(Required action):
Once you find the line containing "Click the F fake user button" in the data below, copy it and each following line exactly, up to and including the line containing "This screenshot has width=1360, height=768.", and nothing else.

(Exercise data):
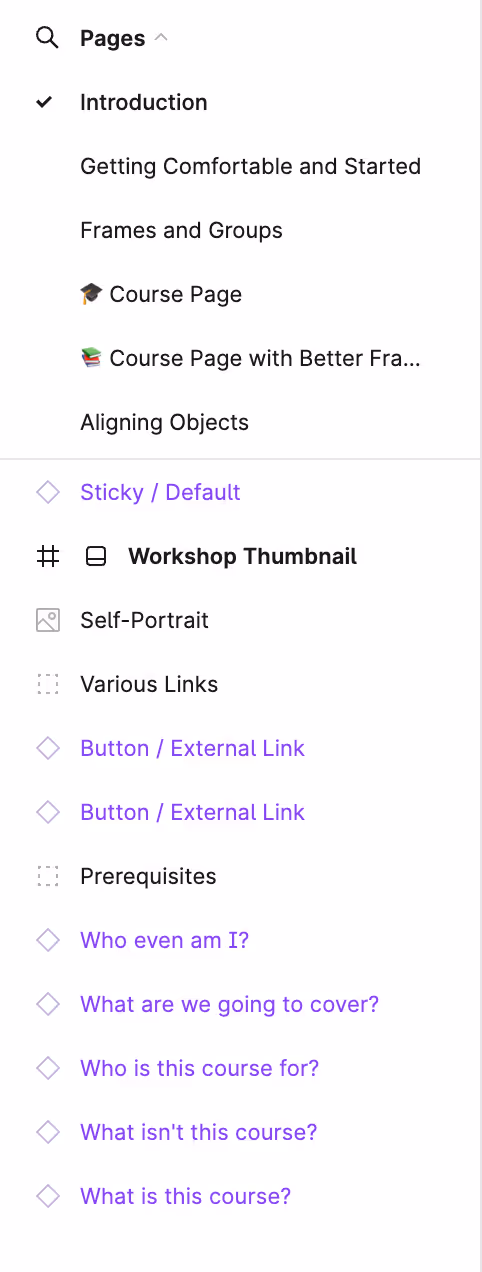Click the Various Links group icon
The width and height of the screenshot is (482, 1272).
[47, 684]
--
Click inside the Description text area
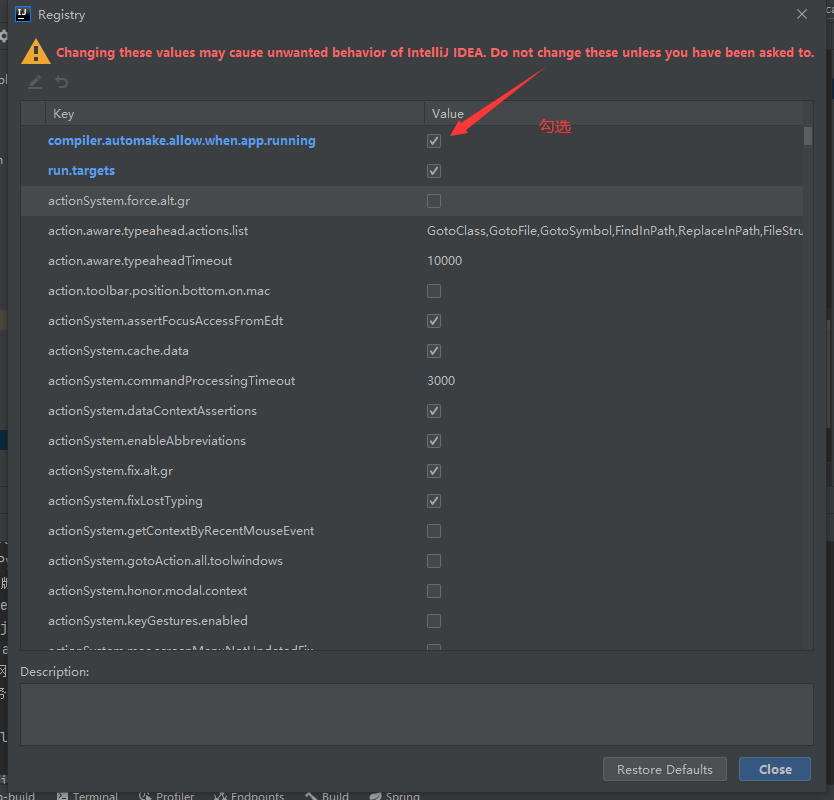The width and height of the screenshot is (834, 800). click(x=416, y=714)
---
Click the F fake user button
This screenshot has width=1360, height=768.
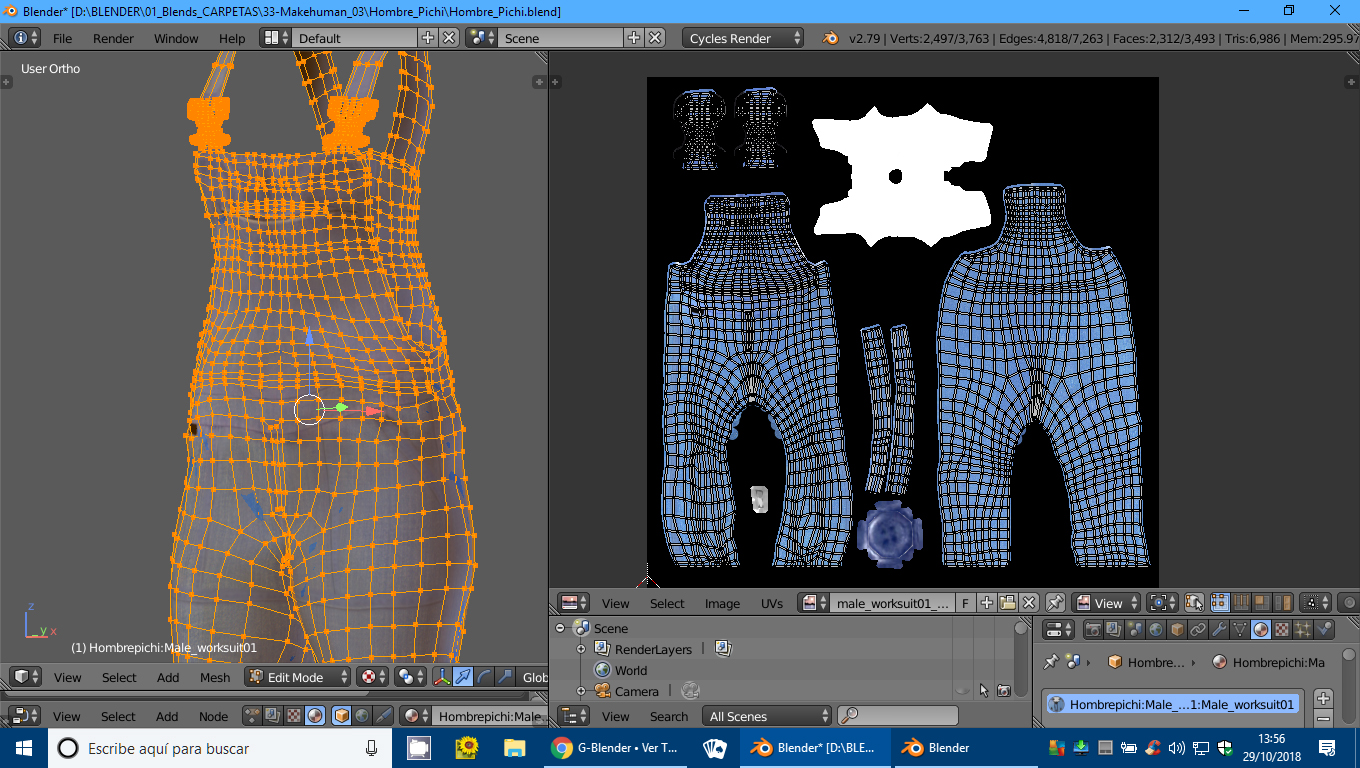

(Output for this task):
Click the F fake user button
This screenshot has width=1360, height=768.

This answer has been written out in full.